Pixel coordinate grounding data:
——
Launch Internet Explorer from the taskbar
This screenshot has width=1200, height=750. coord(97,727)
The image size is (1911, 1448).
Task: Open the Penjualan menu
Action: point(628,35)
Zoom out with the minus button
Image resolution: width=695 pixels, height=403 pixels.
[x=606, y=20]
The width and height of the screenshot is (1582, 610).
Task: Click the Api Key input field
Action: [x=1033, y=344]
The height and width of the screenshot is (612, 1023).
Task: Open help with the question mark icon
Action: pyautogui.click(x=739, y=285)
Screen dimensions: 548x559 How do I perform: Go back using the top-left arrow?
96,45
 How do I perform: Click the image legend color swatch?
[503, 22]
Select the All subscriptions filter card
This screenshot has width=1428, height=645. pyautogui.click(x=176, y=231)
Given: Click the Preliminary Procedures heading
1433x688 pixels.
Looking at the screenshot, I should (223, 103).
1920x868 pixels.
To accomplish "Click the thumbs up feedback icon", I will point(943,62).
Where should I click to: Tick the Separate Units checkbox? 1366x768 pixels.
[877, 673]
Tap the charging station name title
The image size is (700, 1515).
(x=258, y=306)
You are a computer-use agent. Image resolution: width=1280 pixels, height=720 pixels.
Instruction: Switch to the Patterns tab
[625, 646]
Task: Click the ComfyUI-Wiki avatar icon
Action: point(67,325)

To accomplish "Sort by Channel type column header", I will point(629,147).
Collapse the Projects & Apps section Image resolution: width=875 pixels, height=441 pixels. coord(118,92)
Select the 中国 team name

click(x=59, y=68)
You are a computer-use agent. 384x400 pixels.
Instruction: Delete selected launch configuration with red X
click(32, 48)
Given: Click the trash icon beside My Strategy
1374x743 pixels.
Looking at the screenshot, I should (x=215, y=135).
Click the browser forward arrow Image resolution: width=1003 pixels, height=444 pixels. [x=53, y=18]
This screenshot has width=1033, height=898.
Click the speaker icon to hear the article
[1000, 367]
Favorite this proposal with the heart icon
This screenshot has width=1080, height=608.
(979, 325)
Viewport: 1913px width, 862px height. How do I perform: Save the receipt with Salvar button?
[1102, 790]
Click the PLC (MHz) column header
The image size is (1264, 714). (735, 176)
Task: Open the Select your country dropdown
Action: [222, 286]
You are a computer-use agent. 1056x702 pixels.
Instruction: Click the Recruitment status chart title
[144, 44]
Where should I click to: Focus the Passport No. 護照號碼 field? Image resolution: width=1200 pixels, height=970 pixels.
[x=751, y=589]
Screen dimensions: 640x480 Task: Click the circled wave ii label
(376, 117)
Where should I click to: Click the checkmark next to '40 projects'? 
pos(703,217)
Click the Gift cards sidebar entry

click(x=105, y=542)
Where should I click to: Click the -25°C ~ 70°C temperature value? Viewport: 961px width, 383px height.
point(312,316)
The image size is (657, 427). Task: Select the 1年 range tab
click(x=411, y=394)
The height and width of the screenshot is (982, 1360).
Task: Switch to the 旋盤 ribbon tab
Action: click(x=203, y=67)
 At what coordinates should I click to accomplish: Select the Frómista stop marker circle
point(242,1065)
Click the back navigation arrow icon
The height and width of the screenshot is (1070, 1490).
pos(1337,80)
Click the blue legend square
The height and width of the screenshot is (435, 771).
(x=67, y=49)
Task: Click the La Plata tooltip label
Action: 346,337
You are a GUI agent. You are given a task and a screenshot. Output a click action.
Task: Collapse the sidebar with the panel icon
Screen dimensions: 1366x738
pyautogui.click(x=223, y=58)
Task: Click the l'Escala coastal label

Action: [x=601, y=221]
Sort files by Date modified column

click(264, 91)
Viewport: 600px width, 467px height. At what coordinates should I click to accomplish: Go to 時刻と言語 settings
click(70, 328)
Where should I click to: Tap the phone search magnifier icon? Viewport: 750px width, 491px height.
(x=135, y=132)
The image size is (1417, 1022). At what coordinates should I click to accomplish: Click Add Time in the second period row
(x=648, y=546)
——
Task prompt:
Which lines above contain the word "Collapse"? Show each of them.

Task response:
Collapse the Projects & Apps section Image resolution: width=875 pixels, height=441 pixels. coord(118,92)
Task: Collapse the sidebar with the panel icon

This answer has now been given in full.